I'll keep the old thread below as reference.
After taking a round of ensuring reproducibility and a pile of new
measurements I now can come back with several new insights.
FYI - I'm now running iozone triplets (4, then 8, then 16 parallel
threads) with sequential read load and all that 4 times to find
potential noise. But since I changed to that load instead of random read
wit hone thread and ensuring the most memory is cleared (sync + echo 3 >
/proc/sys/vm/drop_caches + a few sleeps) . The noise is now down <2%.
For detailed questions about the setup feel free to ask me directly as I
won't flood this thread too much with such details.
So in the past I identified git id e084b for bringing a huge
degradation, that is still true, but I need to revert my old statement
that unapplying e084b on v2.6.32 helps - it simply doesn't.
Another bisect (keepign e084b reverted) brought up git id 5f8dcc21 which
came in later. Both patches unapplied individually don't improve
anything. But both patches reverted at the same time on git v2.6.32
bring us back to our old values (remember that is more than 2Gb/s
improvement in throughput)!
Unfortunately 5f8dcc21 is as unobvious as e84b in explaining how this
can cause so much trouble.
In the past I identified congestion_wait as the point where the "time is
lost" when comparing good and bad case. Fortunately at least this is
still true when comparing 2.6.32 vs 2.6.32 with both patches reverted.
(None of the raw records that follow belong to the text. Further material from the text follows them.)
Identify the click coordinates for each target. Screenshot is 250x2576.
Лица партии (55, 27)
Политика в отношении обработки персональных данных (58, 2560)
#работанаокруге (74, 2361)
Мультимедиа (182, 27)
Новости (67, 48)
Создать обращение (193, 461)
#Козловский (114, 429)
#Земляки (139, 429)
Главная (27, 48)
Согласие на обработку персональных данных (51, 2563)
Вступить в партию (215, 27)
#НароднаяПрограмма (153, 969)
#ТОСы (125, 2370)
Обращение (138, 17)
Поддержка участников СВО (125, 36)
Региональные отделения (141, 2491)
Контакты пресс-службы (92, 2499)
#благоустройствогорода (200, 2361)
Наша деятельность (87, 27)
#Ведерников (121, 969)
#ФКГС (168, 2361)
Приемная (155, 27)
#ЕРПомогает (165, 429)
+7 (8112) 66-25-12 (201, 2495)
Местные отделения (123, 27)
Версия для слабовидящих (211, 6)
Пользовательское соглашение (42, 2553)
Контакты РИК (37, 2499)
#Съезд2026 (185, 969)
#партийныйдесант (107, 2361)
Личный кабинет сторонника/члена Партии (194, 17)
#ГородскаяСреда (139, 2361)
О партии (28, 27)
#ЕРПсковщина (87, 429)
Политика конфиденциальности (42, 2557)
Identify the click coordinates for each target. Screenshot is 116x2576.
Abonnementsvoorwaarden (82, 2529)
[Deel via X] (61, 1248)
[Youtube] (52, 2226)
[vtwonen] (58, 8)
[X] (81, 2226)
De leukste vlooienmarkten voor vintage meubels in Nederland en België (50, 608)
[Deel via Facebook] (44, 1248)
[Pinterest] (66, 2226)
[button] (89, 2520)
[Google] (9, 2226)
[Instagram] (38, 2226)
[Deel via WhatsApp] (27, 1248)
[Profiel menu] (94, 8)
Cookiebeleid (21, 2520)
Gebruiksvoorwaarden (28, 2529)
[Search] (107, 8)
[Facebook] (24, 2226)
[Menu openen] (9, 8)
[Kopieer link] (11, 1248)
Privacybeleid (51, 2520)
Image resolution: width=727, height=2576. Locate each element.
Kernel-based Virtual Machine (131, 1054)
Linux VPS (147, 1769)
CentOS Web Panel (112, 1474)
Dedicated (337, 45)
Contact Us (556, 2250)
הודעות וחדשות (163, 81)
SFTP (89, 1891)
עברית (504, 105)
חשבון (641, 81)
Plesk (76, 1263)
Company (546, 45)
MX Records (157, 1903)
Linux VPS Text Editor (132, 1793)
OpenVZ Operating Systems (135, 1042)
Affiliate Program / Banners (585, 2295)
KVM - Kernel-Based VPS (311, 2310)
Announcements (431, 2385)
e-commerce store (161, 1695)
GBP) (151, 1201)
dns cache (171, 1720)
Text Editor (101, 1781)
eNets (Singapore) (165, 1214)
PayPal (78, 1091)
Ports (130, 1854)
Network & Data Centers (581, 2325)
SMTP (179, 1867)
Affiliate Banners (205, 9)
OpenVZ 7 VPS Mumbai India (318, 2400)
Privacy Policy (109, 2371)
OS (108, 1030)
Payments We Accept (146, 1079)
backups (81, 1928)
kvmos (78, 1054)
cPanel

So I upgraded my old counter patches a bit and can now report the following:
BAD CASE
4 THREAD
READ 8 THREAD READ 16 THREAD READ
16THR % portions
perf_count_congestion_wait
305 1970 8980
perf_count_call_congestion_wait_from_alloc_pages_high_priority
0 0 0
perf_count_call_congestion_wait_from_alloc_pages_slowpath
305 1970
8979 100.00%
perf_count_pages_direct_reclaim
1153 6818 3221
perf_count_failed_pages_direct_reclaim
305 1556 8979
perf_count_failed_pages_direct_reclaim_but_progress
305 1478
8979 27.87%
GOOD CASE WITH REVERTS 4 THREAD
READ 8 THREAD READ 16 THREAD READ
16THR % portions
perf_count_congestion_wait
25 76 1114
perf_count_call_congestion_wait_from_alloc_pages_high_priority
0 0 0
perf_count_call_congestion_wait_from_alloc_pages_slowpath
25 76
1114 99.98%
perf_count_pages_direct_reclaim
1054 9150 62297
perf_count_failed_pages_direct_reclaim
25 64 1114
perf_count_failed_pages_direct_reclaim_but_progress
25 57
1114 1.79%
I hope the format is kept, it should be good with every monospace viewer.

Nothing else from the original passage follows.